Stored dataset items
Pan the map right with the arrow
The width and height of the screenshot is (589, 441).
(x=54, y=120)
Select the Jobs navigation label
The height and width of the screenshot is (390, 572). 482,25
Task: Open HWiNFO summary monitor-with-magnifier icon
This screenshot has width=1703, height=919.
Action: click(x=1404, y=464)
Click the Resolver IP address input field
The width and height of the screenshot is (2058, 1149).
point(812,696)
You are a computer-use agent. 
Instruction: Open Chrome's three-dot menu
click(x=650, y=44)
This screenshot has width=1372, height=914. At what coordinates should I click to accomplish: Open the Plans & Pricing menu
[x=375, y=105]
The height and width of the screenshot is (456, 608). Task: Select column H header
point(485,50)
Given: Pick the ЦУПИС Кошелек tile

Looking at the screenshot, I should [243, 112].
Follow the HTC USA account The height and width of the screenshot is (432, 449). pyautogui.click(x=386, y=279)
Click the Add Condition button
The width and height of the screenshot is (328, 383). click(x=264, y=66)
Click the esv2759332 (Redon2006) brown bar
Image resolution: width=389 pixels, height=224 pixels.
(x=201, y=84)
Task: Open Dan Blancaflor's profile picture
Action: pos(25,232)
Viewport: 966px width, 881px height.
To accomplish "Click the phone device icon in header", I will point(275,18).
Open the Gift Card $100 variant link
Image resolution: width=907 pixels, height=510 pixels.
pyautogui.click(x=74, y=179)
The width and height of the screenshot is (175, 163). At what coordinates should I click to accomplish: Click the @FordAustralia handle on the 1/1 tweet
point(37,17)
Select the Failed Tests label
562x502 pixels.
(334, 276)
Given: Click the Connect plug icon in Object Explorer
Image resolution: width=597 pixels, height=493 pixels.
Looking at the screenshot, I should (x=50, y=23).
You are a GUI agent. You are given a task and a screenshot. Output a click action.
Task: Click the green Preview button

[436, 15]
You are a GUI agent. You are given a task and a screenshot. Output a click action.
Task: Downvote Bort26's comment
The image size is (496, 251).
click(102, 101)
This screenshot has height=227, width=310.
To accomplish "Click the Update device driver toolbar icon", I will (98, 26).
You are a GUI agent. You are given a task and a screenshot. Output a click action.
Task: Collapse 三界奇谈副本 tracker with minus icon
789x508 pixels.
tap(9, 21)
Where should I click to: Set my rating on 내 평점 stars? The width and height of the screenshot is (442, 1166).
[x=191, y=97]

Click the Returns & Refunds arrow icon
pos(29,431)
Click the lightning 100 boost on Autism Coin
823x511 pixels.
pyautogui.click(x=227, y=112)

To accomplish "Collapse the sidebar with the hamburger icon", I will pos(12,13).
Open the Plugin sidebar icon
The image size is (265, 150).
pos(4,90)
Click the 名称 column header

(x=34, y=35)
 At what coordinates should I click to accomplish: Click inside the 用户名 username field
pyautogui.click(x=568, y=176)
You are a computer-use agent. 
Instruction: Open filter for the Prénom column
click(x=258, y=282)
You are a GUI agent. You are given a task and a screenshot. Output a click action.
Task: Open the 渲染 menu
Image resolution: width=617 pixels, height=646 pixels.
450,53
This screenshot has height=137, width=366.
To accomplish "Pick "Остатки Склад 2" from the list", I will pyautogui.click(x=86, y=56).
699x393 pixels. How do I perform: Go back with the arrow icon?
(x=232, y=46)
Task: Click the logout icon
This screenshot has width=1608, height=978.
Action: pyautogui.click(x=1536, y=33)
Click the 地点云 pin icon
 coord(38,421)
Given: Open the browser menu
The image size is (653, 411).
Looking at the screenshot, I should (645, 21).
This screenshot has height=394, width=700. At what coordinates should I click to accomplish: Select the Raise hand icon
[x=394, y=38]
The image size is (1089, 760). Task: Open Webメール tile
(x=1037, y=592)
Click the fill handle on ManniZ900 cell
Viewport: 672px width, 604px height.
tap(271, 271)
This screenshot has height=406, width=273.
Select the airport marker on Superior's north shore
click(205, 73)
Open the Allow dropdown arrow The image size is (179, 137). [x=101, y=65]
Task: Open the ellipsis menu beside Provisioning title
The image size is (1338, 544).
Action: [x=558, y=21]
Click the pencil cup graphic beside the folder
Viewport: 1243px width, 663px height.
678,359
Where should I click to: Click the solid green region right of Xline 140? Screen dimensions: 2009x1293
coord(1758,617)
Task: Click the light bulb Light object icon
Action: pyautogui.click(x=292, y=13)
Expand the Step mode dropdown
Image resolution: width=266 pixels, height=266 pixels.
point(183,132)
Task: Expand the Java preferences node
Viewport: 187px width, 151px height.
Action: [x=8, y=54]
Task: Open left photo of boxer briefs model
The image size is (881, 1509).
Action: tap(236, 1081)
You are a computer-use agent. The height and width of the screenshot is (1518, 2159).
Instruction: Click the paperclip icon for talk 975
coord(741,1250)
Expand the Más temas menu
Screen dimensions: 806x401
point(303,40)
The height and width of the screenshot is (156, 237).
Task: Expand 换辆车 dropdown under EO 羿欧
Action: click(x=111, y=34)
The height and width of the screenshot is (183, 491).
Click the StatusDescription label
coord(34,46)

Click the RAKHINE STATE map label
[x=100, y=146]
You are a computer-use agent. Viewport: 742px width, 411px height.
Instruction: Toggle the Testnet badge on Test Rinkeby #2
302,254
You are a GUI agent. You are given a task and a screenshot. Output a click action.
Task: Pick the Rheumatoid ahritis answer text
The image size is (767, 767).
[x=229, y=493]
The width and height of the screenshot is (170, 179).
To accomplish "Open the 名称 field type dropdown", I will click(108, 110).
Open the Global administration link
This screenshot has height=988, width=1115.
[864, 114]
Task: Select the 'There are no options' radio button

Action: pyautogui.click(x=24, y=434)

# WHAT YOU HAVE TO DO
Return every line of the material above verbatim, from the first line to the last, with nothing changed, added, or left out.

# FINISHED TASK
Pan the map right with the arrow
The width and height of the screenshot is (589, 441).
(x=54, y=120)
Select the Jobs navigation label
The height and width of the screenshot is (390, 572). 482,25
Task: Open HWiNFO summary monitor-with-magnifier icon
This screenshot has width=1703, height=919.
Action: click(x=1404, y=464)
Click the Resolver IP address input field
The width and height of the screenshot is (2058, 1149).
point(812,696)
You are a computer-use agent. 
Instruction: Open Chrome's three-dot menu
click(x=650, y=44)
This screenshot has width=1372, height=914. At what coordinates should I click to accomplish: Open the Plans & Pricing menu
[x=375, y=105]
The height and width of the screenshot is (456, 608). Task: Select column H header
point(485,50)
Given: Pick the ЦУПИС Кошелек tile

Looking at the screenshot, I should [243, 112].
Follow the HTC USA account The height and width of the screenshot is (432, 449). pyautogui.click(x=386, y=279)
Click the Add Condition button
The width and height of the screenshot is (328, 383). click(x=264, y=66)
Click the esv2759332 (Redon2006) brown bar
Image resolution: width=389 pixels, height=224 pixels.
(x=201, y=84)
Task: Open Dan Blancaflor's profile picture
Action: pos(25,232)
Viewport: 966px width, 881px height.
To accomplish "Click the phone device icon in header", I will point(275,18).
Open the Gift Card $100 variant link
Image resolution: width=907 pixels, height=510 pixels.
pyautogui.click(x=74, y=179)
The width and height of the screenshot is (175, 163). At what coordinates should I click to accomplish: Click the @FordAustralia handle on the 1/1 tweet
point(37,17)
Select the Failed Tests label
562x502 pixels.
(334, 276)
Given: Click the Connect plug icon in Object Explorer
Image resolution: width=597 pixels, height=493 pixels.
Looking at the screenshot, I should (x=50, y=23).
You are a GUI agent. You are given a task and a screenshot. Output a click action.
Task: Click the green Preview button

[436, 15]
You are a GUI agent. You are given a task and a screenshot. Output a click action.
Task: Downvote Bort26's comment
The image size is (496, 251).
click(102, 101)
This screenshot has height=227, width=310.
To accomplish "Click the Update device driver toolbar icon", I will (98, 26).
You are a GUI agent. You are given a task and a screenshot. Output a click action.
Task: Collapse 三界奇谈副本 tracker with minus icon
789x508 pixels.
tap(9, 21)
Where should I click to: Set my rating on 내 평점 stars? The width and height of the screenshot is (442, 1166).
[x=191, y=97]

Click the Returns & Refunds arrow icon
pos(29,431)
Click the lightning 100 boost on Autism Coin
823x511 pixels.
pyautogui.click(x=227, y=112)

To accomplish "Collapse the sidebar with the hamburger icon", I will pos(12,13).
Open the Plugin sidebar icon
The image size is (265, 150).
pos(4,90)
Click the 名称 column header

(x=34, y=35)
 At what coordinates should I click to accomplish: Click inside the 用户名 username field
pyautogui.click(x=568, y=176)
You are a computer-use agent. 
Instruction: Open filter for the Prénom column
click(x=258, y=282)
You are a GUI agent. You are given a task and a screenshot. Output a click action.
Task: Open the 渲染 menu
Image resolution: width=617 pixels, height=646 pixels.
450,53
This screenshot has height=137, width=366.
To accomplish "Pick "Остатки Склад 2" from the list", I will pyautogui.click(x=86, y=56).
699x393 pixels. How do I perform: Go back with the arrow icon?
(x=232, y=46)
Task: Click the logout icon
This screenshot has width=1608, height=978.
Action: pyautogui.click(x=1536, y=33)
Click the 地点云 pin icon
 coord(38,421)
Given: Open the browser menu
The image size is (653, 411).
Looking at the screenshot, I should (645, 21).
This screenshot has height=394, width=700. At what coordinates should I click to accomplish: Select the Raise hand icon
[x=394, y=38]
The image size is (1089, 760). Task: Open Webメール tile
(x=1037, y=592)
Click the fill handle on ManniZ900 cell
Viewport: 672px width, 604px height.
tap(271, 271)
This screenshot has height=406, width=273.
Select the airport marker on Superior's north shore
click(205, 73)
Open the Allow dropdown arrow The image size is (179, 137). [x=101, y=65]
Task: Open the ellipsis menu beside Provisioning title
The image size is (1338, 544).
Action: [x=558, y=21]
Click the pencil cup graphic beside the folder
Viewport: 1243px width, 663px height.
678,359
Where should I click to: Click the solid green region right of Xline 140? Screen dimensions: 2009x1293
coord(1758,617)
Task: Click the light bulb Light object icon
Action: pyautogui.click(x=292, y=13)
Expand the Step mode dropdown
Image resolution: width=266 pixels, height=266 pixels.
point(183,132)
Task: Expand the Java preferences node
Viewport: 187px width, 151px height.
Action: [x=8, y=54]
Task: Open left photo of boxer briefs model
The image size is (881, 1509).
Action: tap(236, 1081)
You are a computer-use agent. The height and width of the screenshot is (1518, 2159).
Instruction: Click the paperclip icon for talk 975
coord(741,1250)
Expand the Más temas menu
Screen dimensions: 806x401
point(303,40)
The height and width of the screenshot is (156, 237).
Task: Expand 换辆车 dropdown under EO 羿欧
Action: click(x=111, y=34)
The height and width of the screenshot is (183, 491).
Click the StatusDescription label
coord(34,46)

Click the RAKHINE STATE map label
[x=100, y=146]
You are a computer-use agent. Viewport: 742px width, 411px height.
Instruction: Toggle the Testnet badge on Test Rinkeby #2
302,254
You are a GUI agent. You are given a task and a screenshot. Output a click action.
Task: Pick the Rheumatoid ahritis answer text
The image size is (767, 767).
[x=229, y=493]
The width and height of the screenshot is (170, 179).
To accomplish "Open the 名称 field type dropdown", I will click(108, 110).
Open the Global administration link
This screenshot has height=988, width=1115.
[864, 114]
Task: Select the 'There are no options' radio button

Action: pyautogui.click(x=24, y=434)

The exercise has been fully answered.